If any companies stand to lose as the result of health care's cost-containment push, chances are they will be found among those that sell consumable supplies exclusively to hospitals. "This segment of the market is going to become more and more generic and less proprietary," says health-care analyst Larry Haimovitch. Robert Friedman agrees, adding, "Hospitals aren't going to be looking for bells and whistles anymore. They're going to try to standardize, and it's entirely possible that they will start identifying a level of quality for lower-cost items, and then start bidding them out, or group-purchasing them with other hospitals." The increased competition and price sensitivity will probably be most acute for manufacturers and suppliers of disposable products, Friedman adds, pointing out that some hospitals may choose the option of sterilizing their equipment instead.
Many of the companies on the INC. 500 that would seem vulnerable to these changes already have contingency plans in place. "We plan a heavy commitment to R&D, to maintain our proprietary edge," says CEO Paul Dryden, of Dryden Corp. in Indianapolis (#470). His company established itself on that strategy by being among the first companies to market transparent surgical face masks, which allow doctors to spot, among other things, the first sign of oxygen deprivation in a patient -- the lips turning blue. As for the alleged lack of cost-effectiveness in using disposables, "I think that most hospitals realize that when you decide to sterilize, you incur a greater risk of liability [for contamination or infection]. You could wind up spending much more money than you'd save."

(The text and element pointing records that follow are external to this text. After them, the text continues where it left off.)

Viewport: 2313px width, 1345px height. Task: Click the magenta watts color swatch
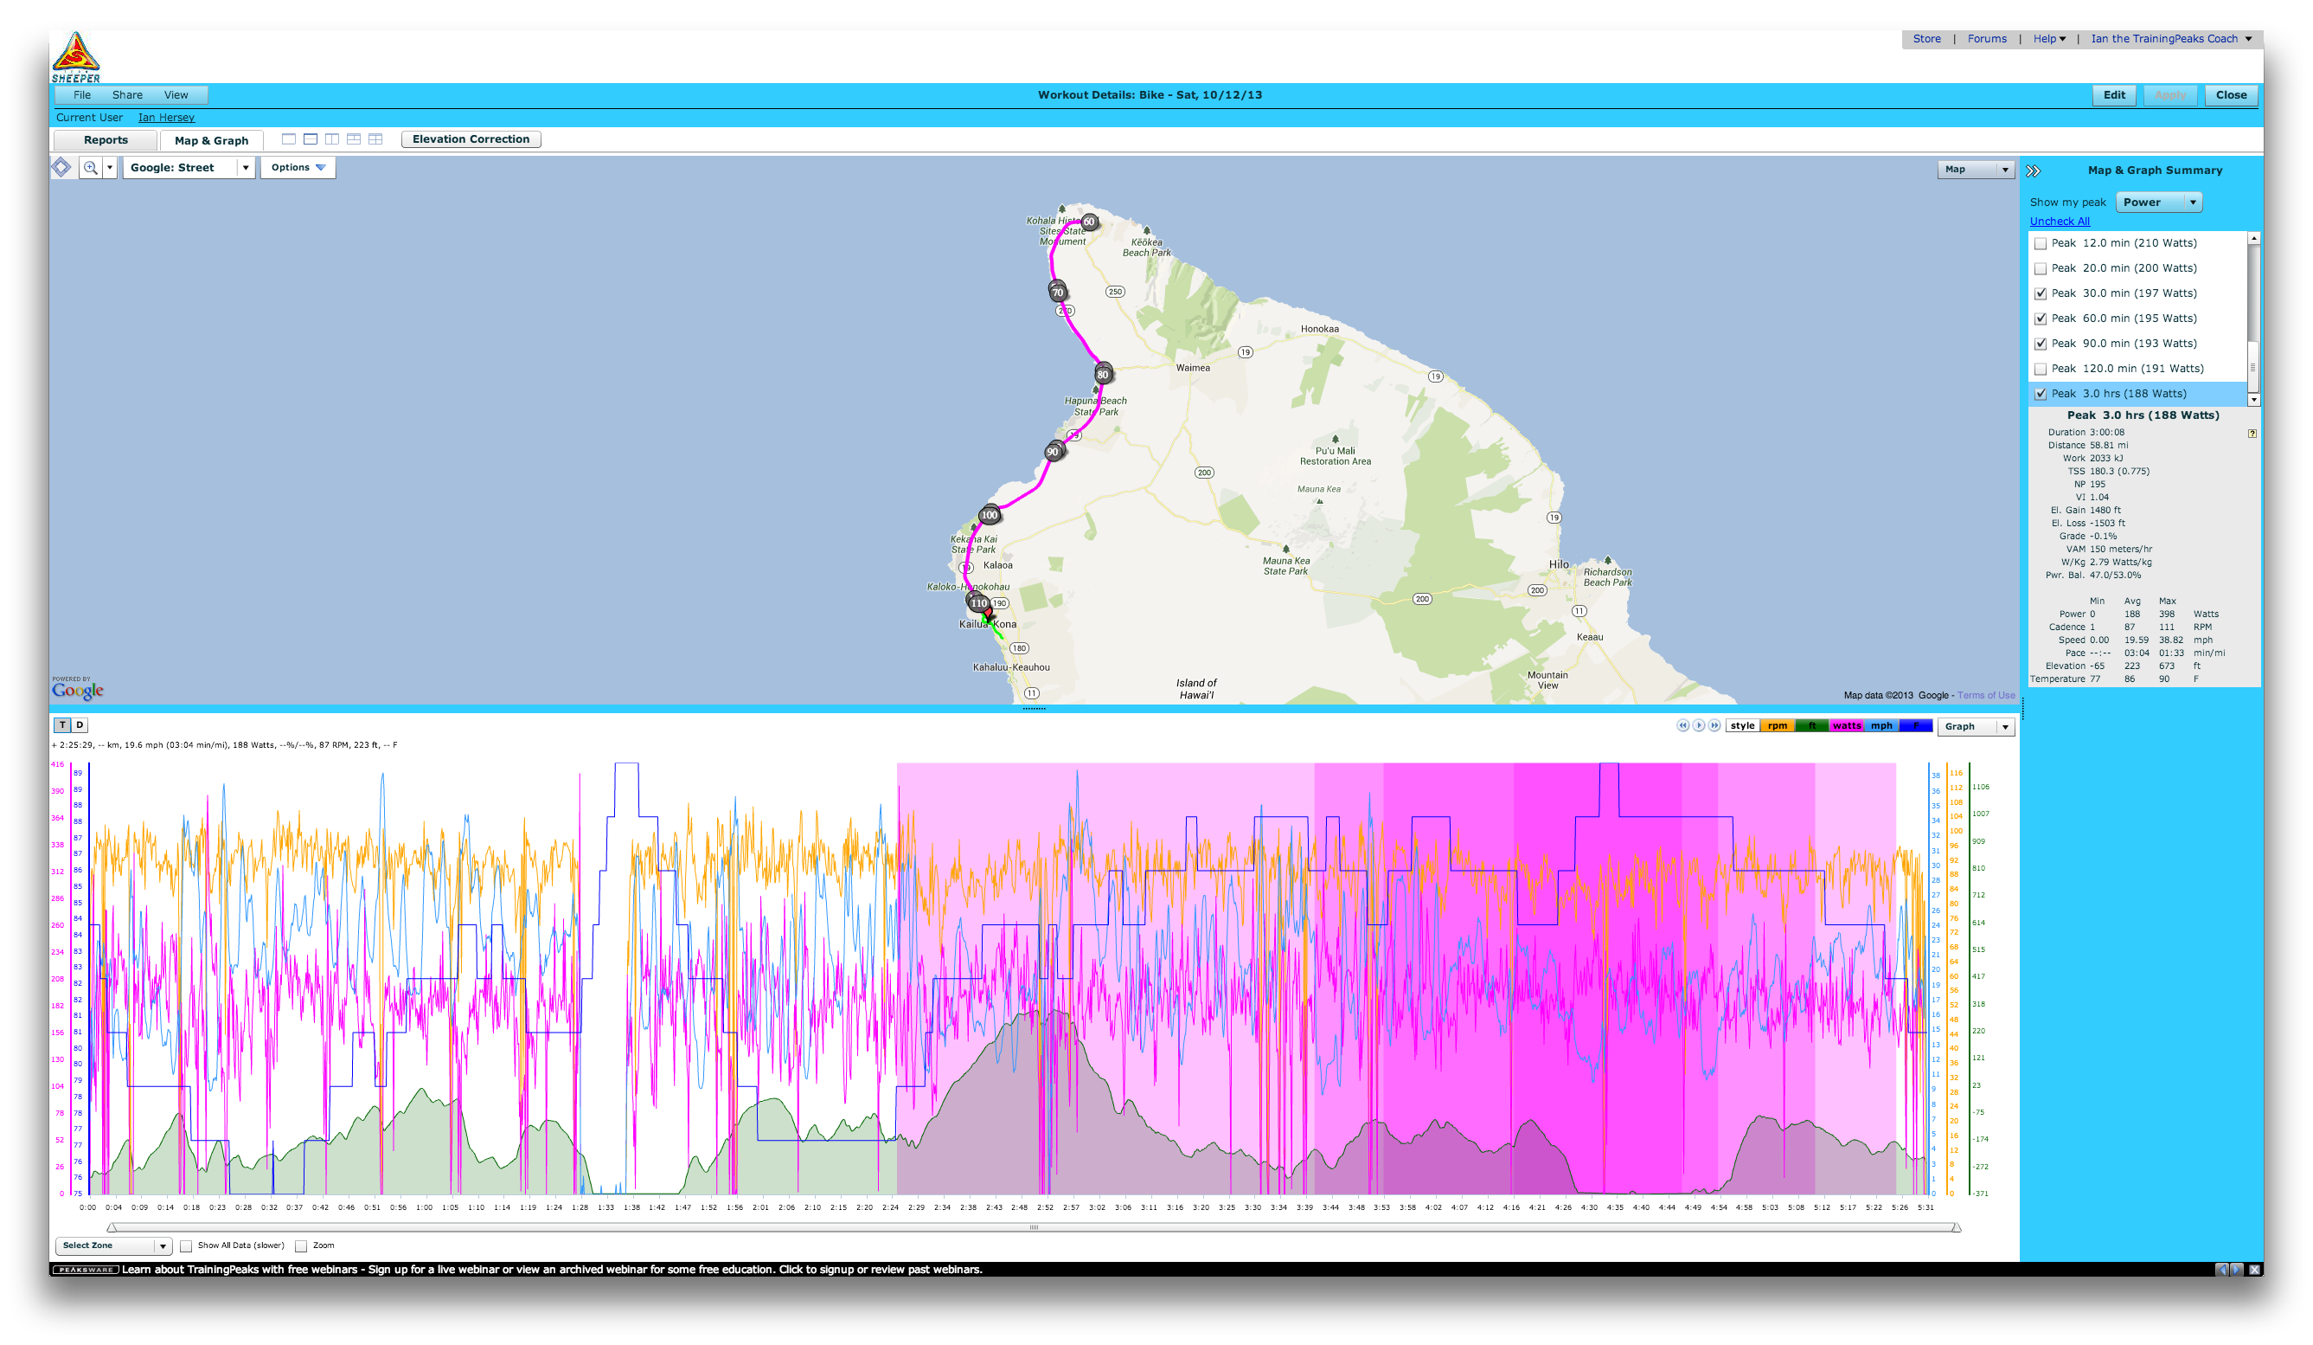(x=1846, y=726)
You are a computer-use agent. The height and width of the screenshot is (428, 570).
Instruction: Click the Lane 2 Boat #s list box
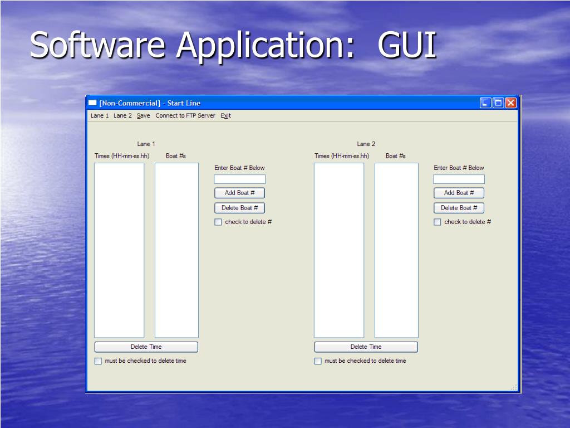pyautogui.click(x=396, y=250)
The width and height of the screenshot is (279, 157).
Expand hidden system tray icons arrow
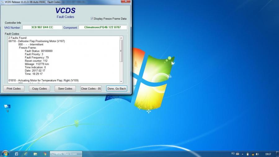point(242,154)
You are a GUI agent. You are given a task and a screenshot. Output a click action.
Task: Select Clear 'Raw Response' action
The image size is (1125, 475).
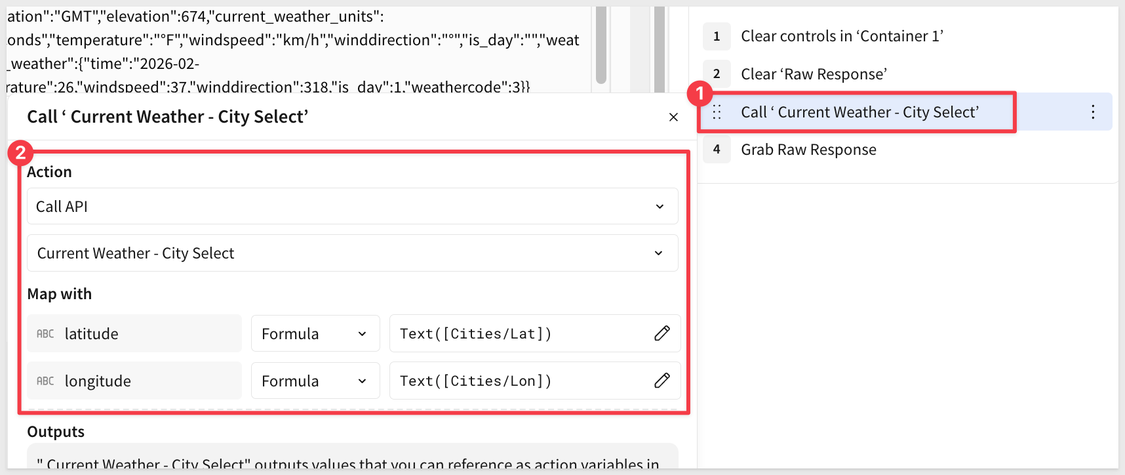point(814,74)
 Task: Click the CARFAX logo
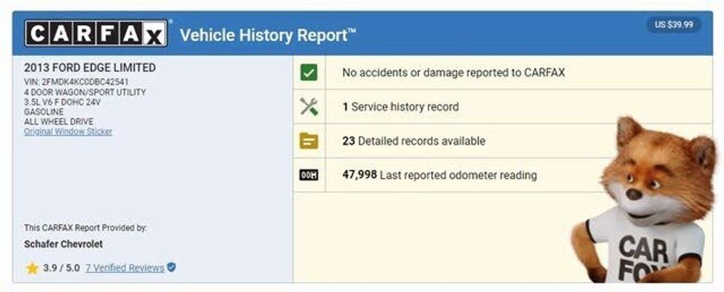(x=96, y=33)
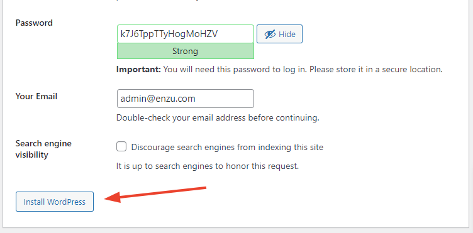Click the 'Hide' text on the button
The image size is (473, 233).
pos(287,35)

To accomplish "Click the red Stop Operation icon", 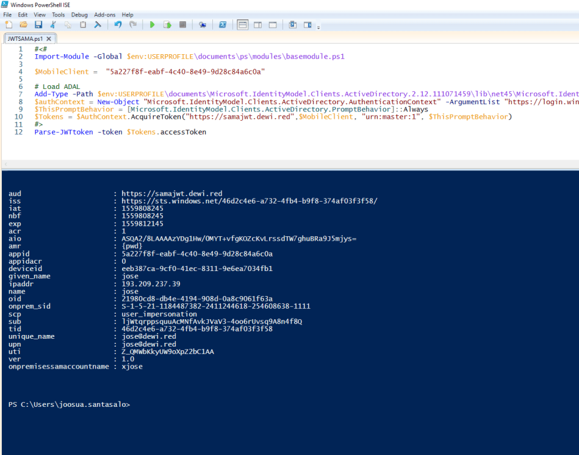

But there are people in the supply segment of the industry who have experience with DRGs, and many of them say the predicted pressure on their volume has failed to develop. Some hospitals are tougher talkers, says Terence D. Wall, CEO of Vital Signs Inc. (#96) in Totowa, N.J., another marketer of disposable breathing apparatus. But although his state has been testing DRGs for more than three years, "our sales haven't been affected one iota."
Research conducted by the Health Research & Educational Trust of New Jersey tends to support that assessment. "DRGs do little more than force companys to make the cost-benefit arguments to the hospital purchasing people, when before there was no incentive to do that" says Jeffrey Wasserman, vice-president for research. "Those companies that can successfully make such arguments have nothing to be afraid of."